Thursday, May 01, 2014

Peering at Supreme Court entrails

Everyone says the recent Clean Air Act victory in the Supremes was a 'rare EPA success' and an equally rare defeat to the US Chamber of Commerce. Not too surprising given that the Court hasn't had an environmentalist serving on it since William Douglas left in 1975, while big corporate lawyers abound as justices.

The full decision is here, a good and brief writeup here. Some comments I've seen suggest it bodes well for more direct regulation of greenhouse gases. My first reaction was probably not, my second reaction is more hopeful.

The decision is about coal (mostly) pollution crossing state lines. Rather than the EPA beating up private industry, it's about the federal government playing an umpire role between states. Justice Kennedy makes a big deal about the important role of the states, so here he may have seen the EPA make sure states play nice with each other. Greenhouse gas regulation won't be seen in the same terms of protecting sovereign states from impacts across their borders.

On the other hand, EPA used a fairly liberal interpretation of its ability to protect against cross-border pollution that made the rule less onerous by applying a cost-benefit analysis. Opponents tried to make the law's required application so difficult that it wouldn't even be attempted, or at least delayed for years - a trick they've tried previously on Obamacare and greenhouse gases. Being flexible in order to make the law workable is a useful precedent here.

And of course this is one more thing making it hard for dirty coal plants to keep polluting. One more step in the right direction.


Anonymous said...

I think the significance is that, if the EPA rules look like the NRDC model legislation as expected, every state basically gets a different target they have to hit (but also a lot of options on how to comply).

States with a dirtier fuel mix would have a more lenient target than states who already have a cleaner fuel mix. The dirtier states do have to make bigger reductions in absolute terms, but the bar is set relative to their current fuel mix so they actually have a fighting chance.

I suppose this ruling helps protect the idea of tailoring regulations to each state.


Brian said...

Good point. Haven't heard much about the NRDC idea in recent months, though.

Hank Roberts said...

Justice Ginsburg … defined the legal mind as one that “can think about a thing inextricably attached to something else without thinking about the thing which it is attached to.”

Anonymous said...


NRDC issued an update recently -which I only know about because I was on the site looking for the 2012 report.

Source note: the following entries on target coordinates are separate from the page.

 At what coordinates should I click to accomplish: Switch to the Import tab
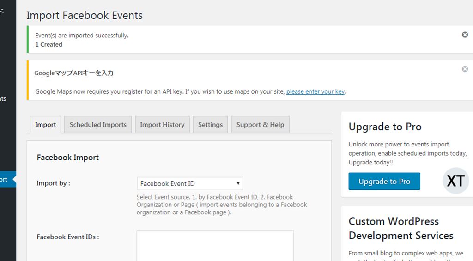click(x=45, y=125)
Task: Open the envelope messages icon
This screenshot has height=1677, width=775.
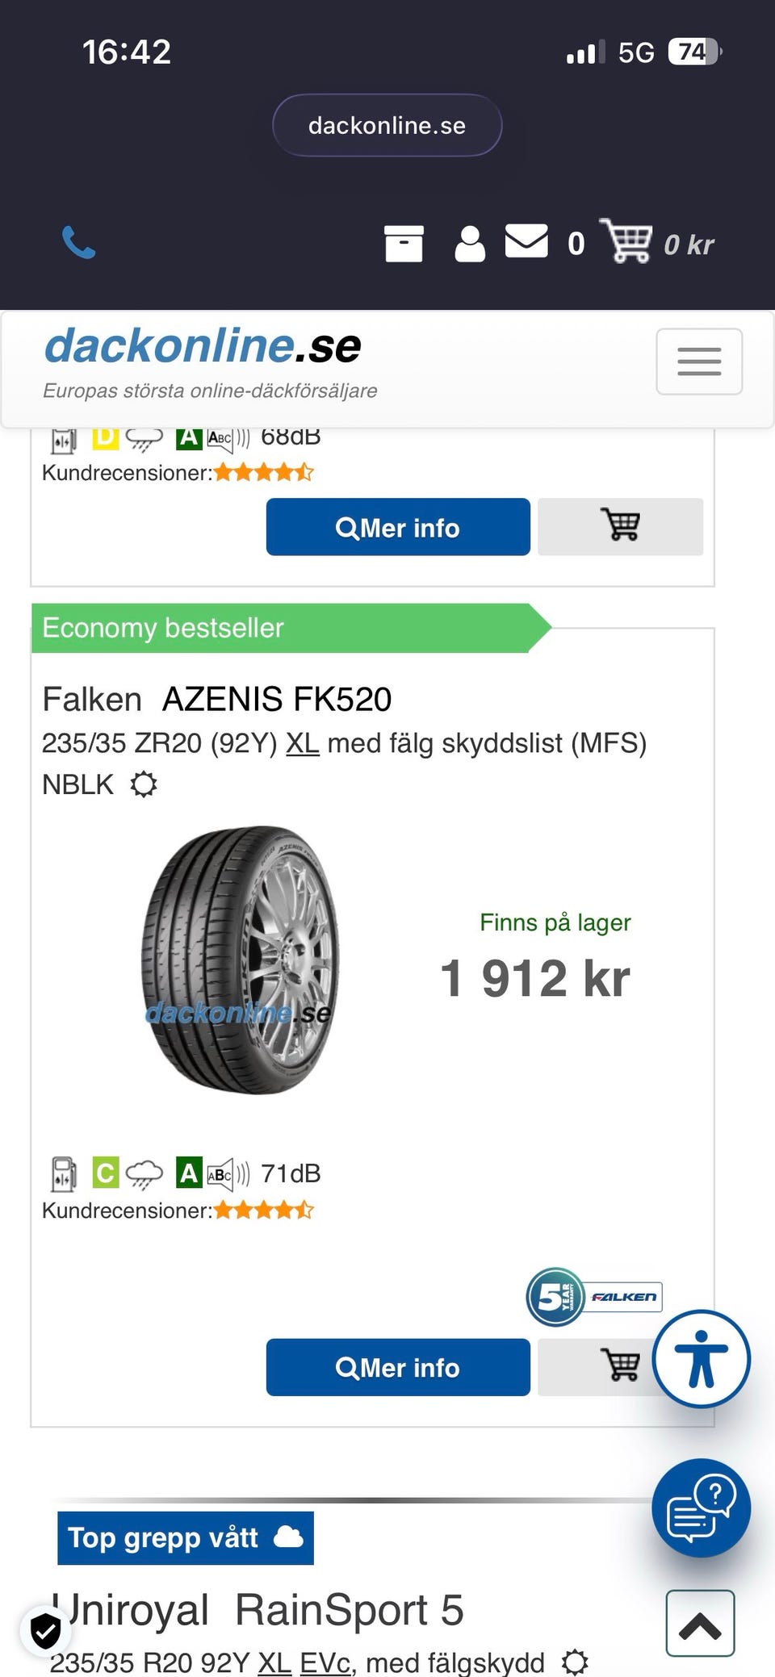Action: (x=526, y=241)
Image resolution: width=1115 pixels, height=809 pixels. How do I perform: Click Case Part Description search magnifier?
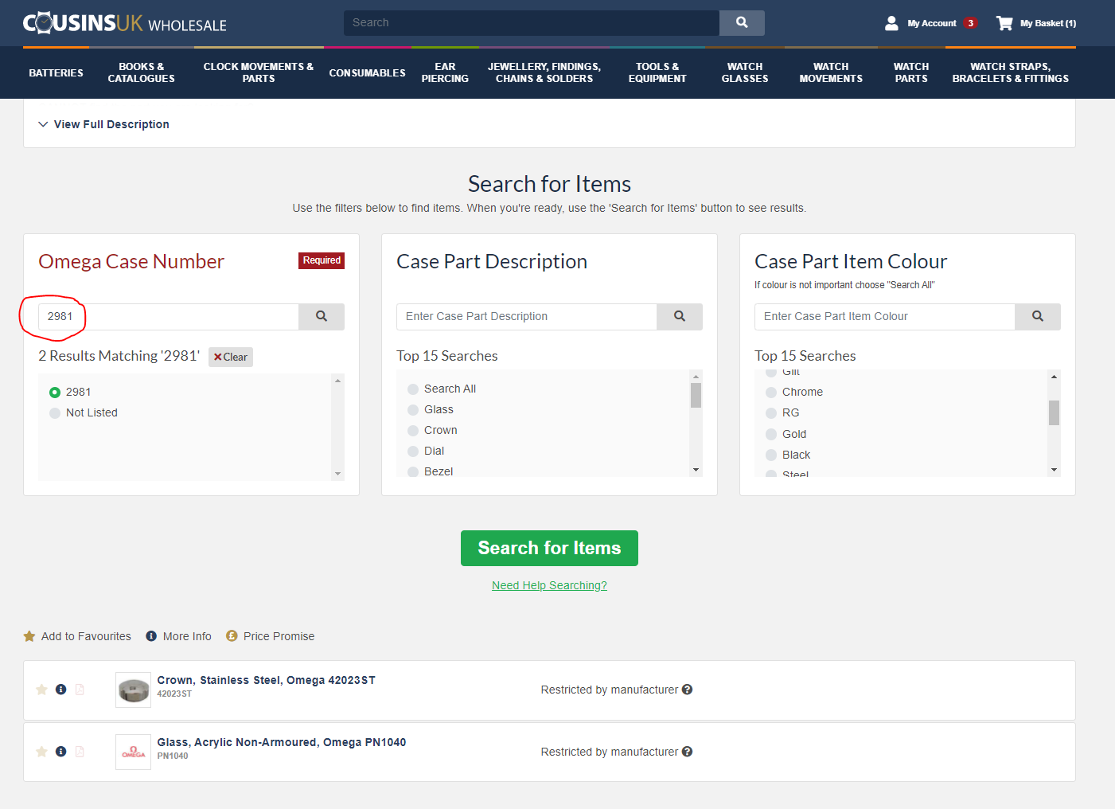[x=680, y=316]
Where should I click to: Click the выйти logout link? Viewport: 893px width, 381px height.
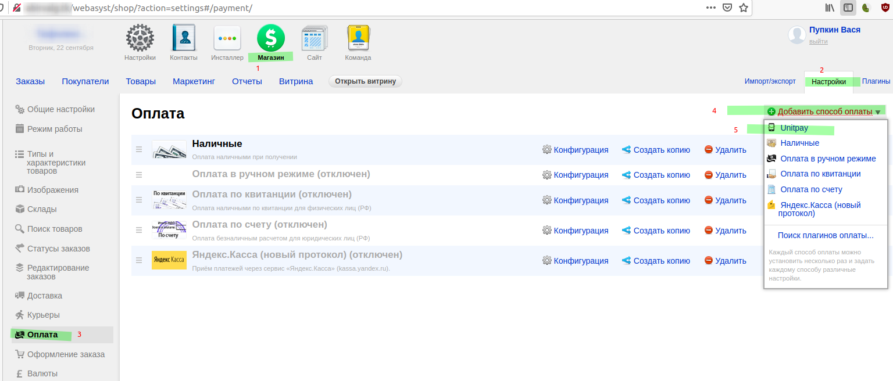(x=819, y=41)
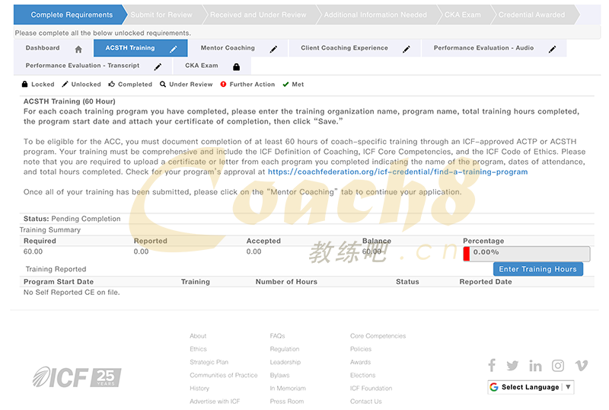This screenshot has width=609, height=410.
Task: Click the Vimeo icon in footer
Action: (582, 366)
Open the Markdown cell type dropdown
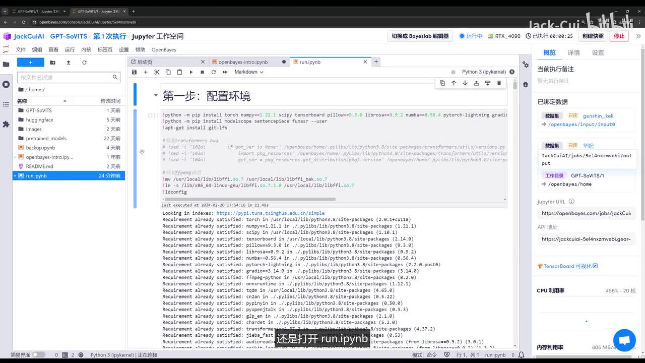The width and height of the screenshot is (645, 363). point(248,72)
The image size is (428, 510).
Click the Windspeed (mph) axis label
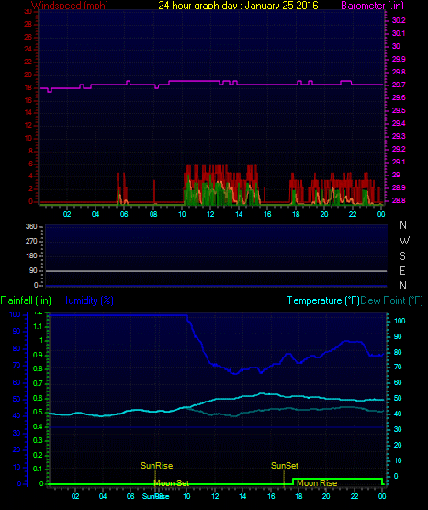(x=70, y=6)
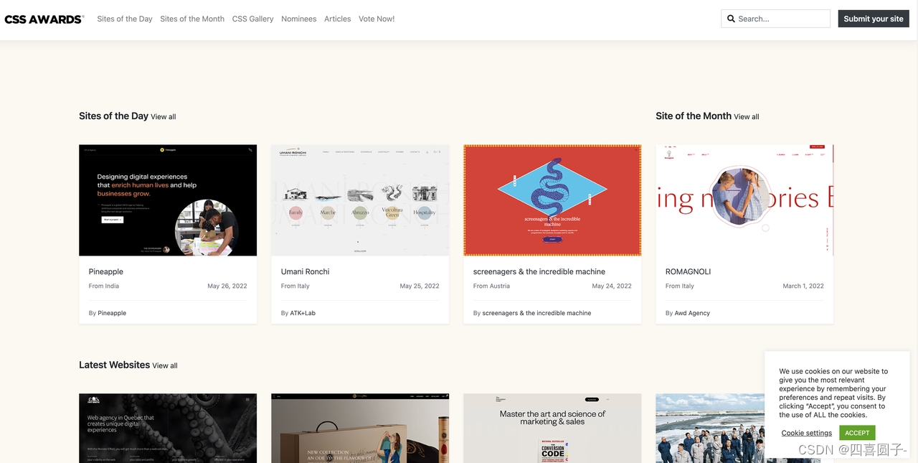This screenshot has height=463, width=918.
Task: Open Sites of the Month menu item
Action: 192,19
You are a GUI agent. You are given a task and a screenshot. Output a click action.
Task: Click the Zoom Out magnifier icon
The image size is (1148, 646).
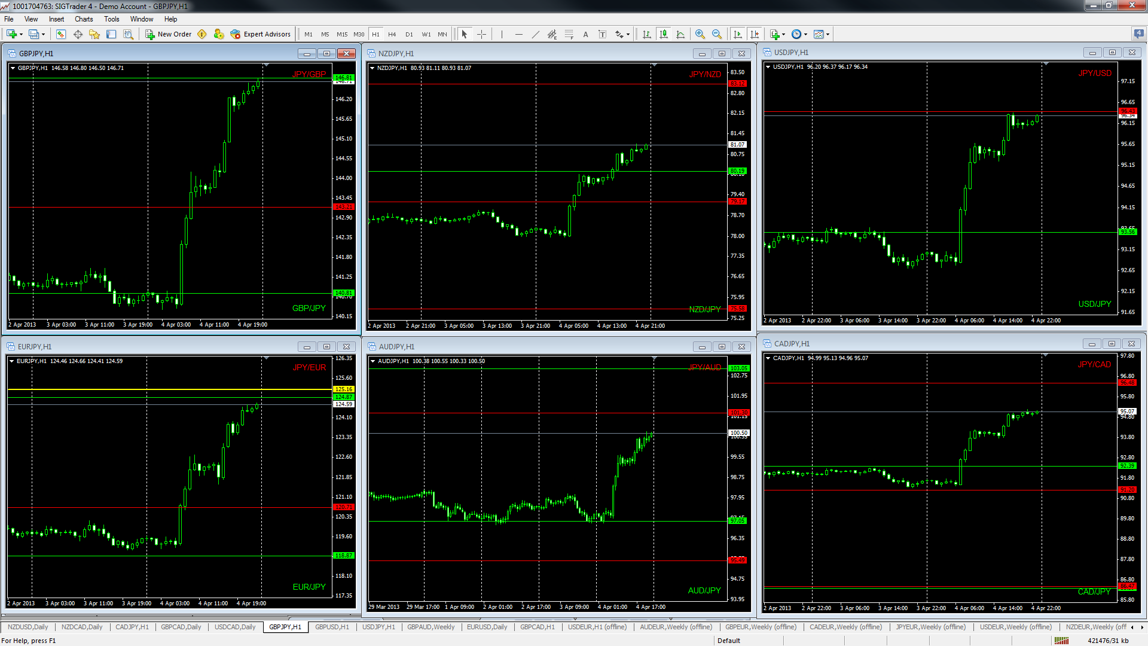[x=716, y=34]
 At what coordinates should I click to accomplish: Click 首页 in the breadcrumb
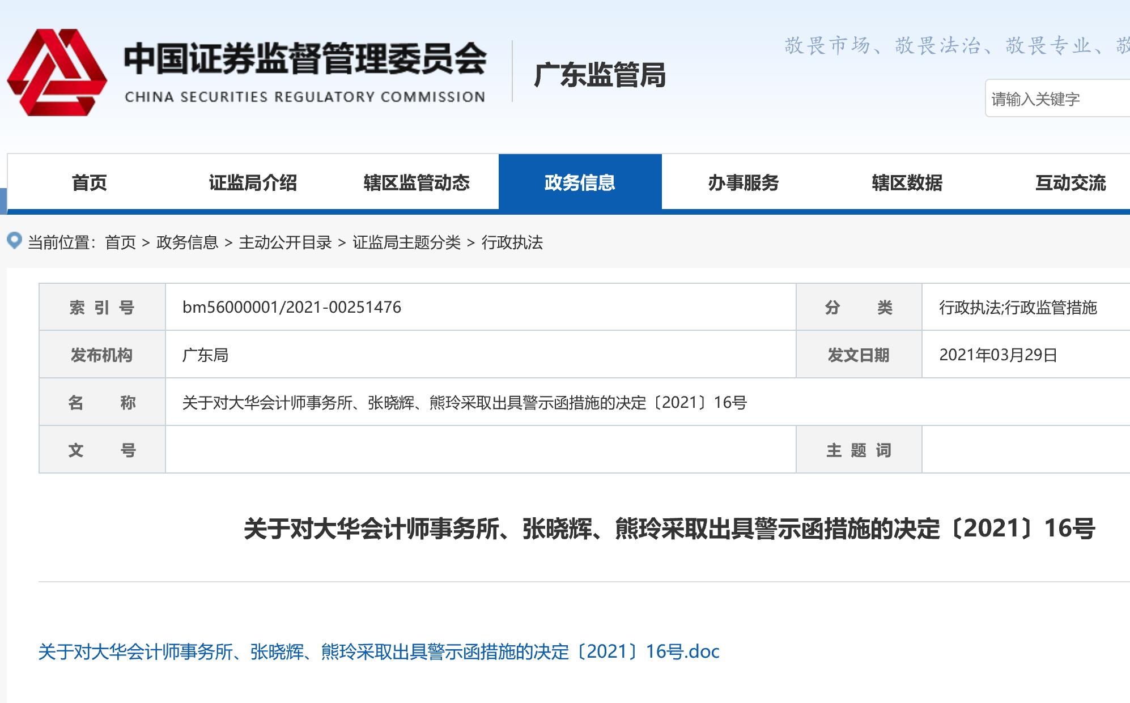point(120,242)
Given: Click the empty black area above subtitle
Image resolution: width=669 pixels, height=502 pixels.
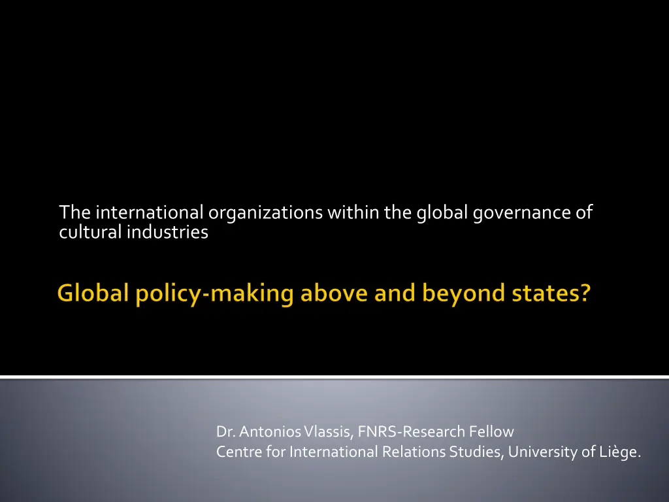Looking at the screenshot, I should coord(335,98).
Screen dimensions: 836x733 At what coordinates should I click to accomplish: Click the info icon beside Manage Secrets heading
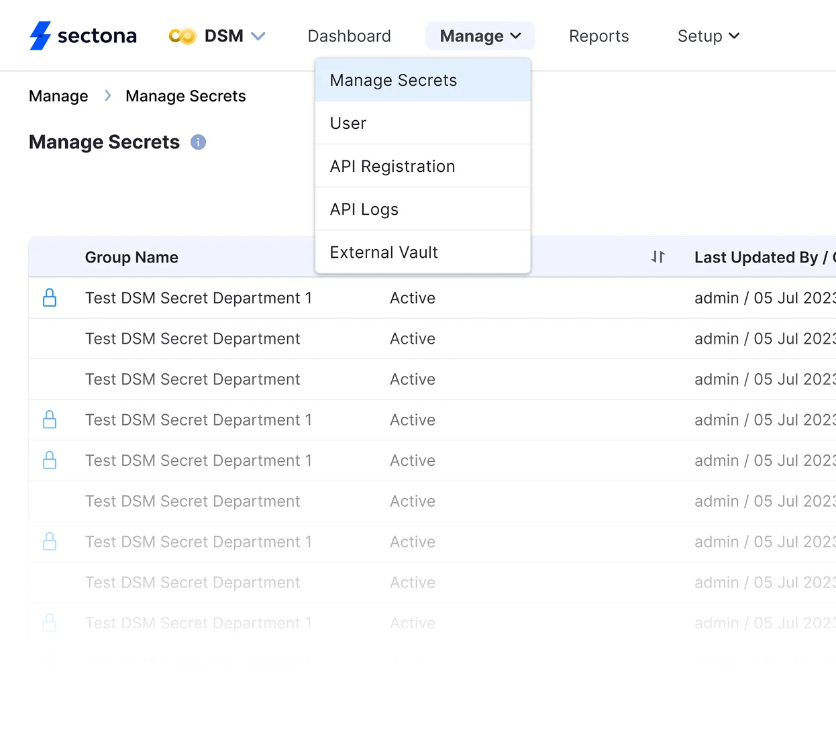tap(198, 142)
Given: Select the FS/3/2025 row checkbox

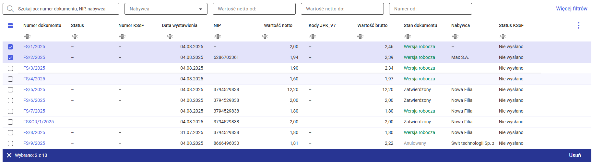Looking at the screenshot, I should point(10,68).
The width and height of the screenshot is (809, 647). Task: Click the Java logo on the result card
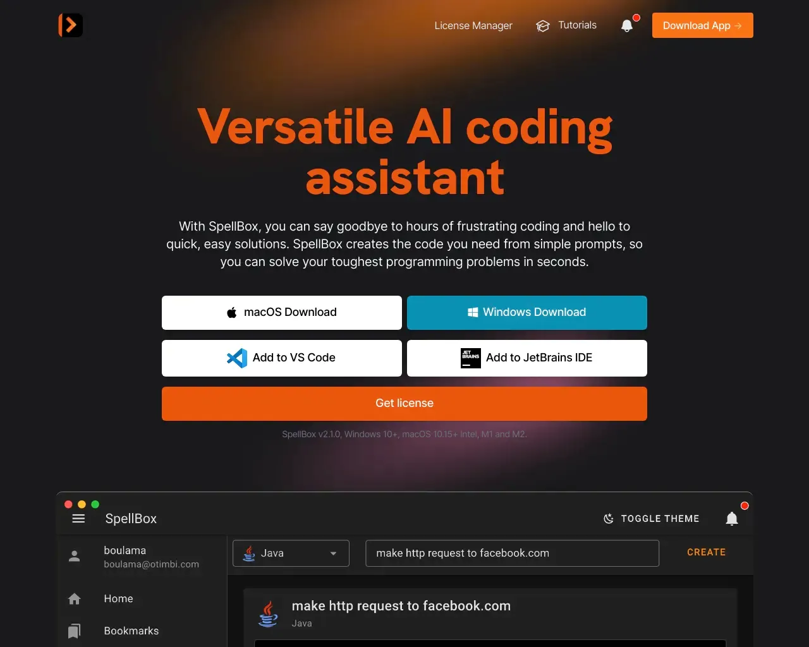click(268, 613)
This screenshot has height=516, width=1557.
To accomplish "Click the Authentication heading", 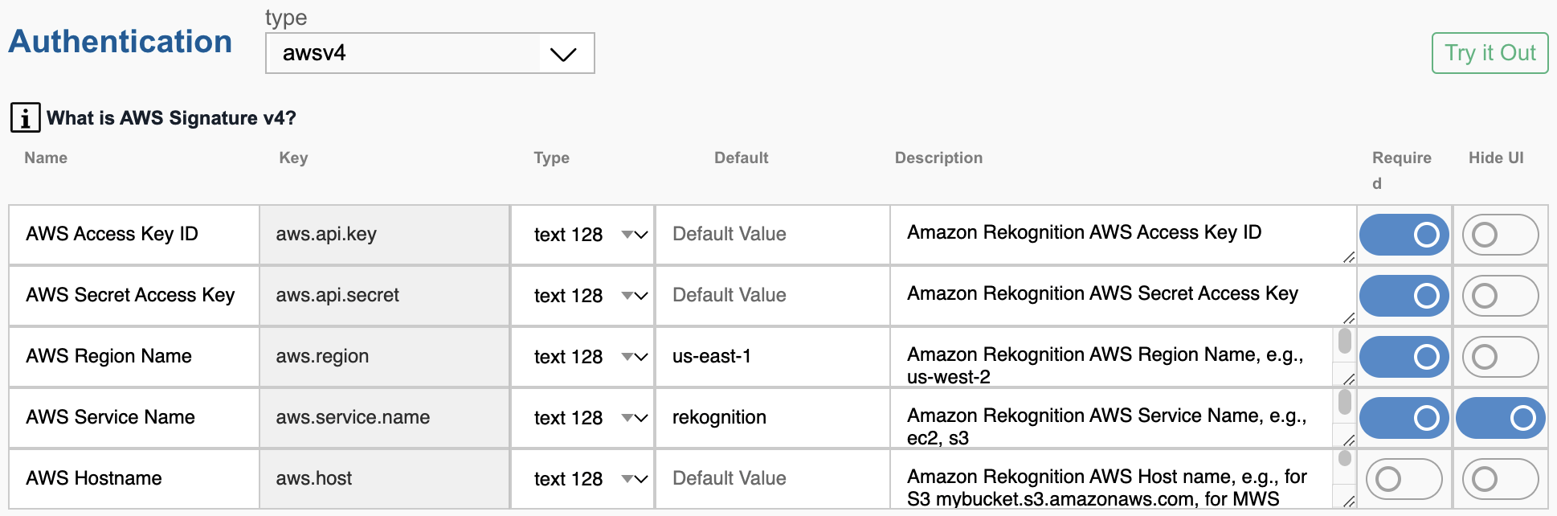I will tap(121, 42).
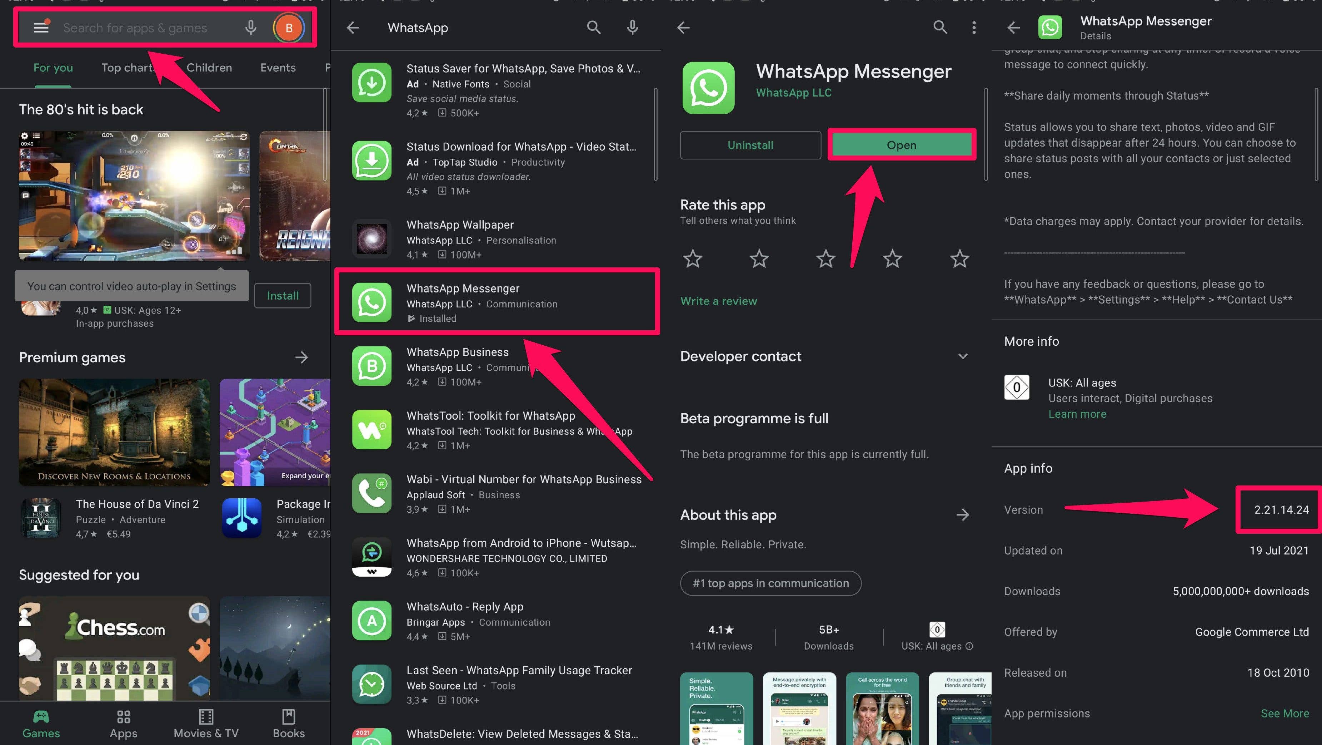
Task: Expand the Developer contact section
Action: [963, 356]
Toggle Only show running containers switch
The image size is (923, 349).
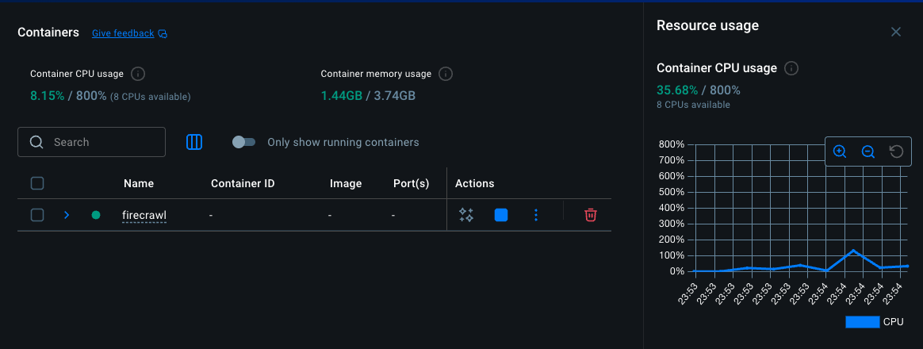(x=243, y=142)
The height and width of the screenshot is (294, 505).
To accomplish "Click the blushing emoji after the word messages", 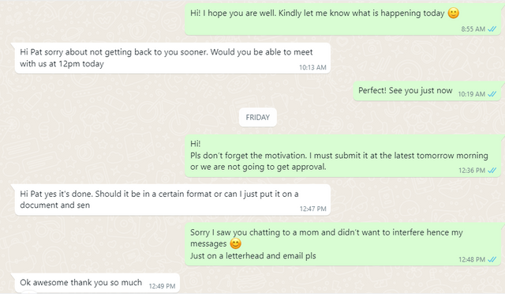I will (235, 243).
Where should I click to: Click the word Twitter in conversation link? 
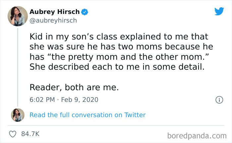[135, 115]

I guess the upcoming EPA rules are at OMB now; public in June. Then lawsuits for years.

"McCarthy said the regulations will give states the flexibility to meet federal guidance in various ways, so long as the result is significant cuts to emissions, and that the standard will recognize the different economic and regional differences between states

"That doesn't mean it is going to be so flexible that I won't be able to rely on this as a federally enforceable rule to deliver carbon pollution reductions at the level that our guidance indicates," she added."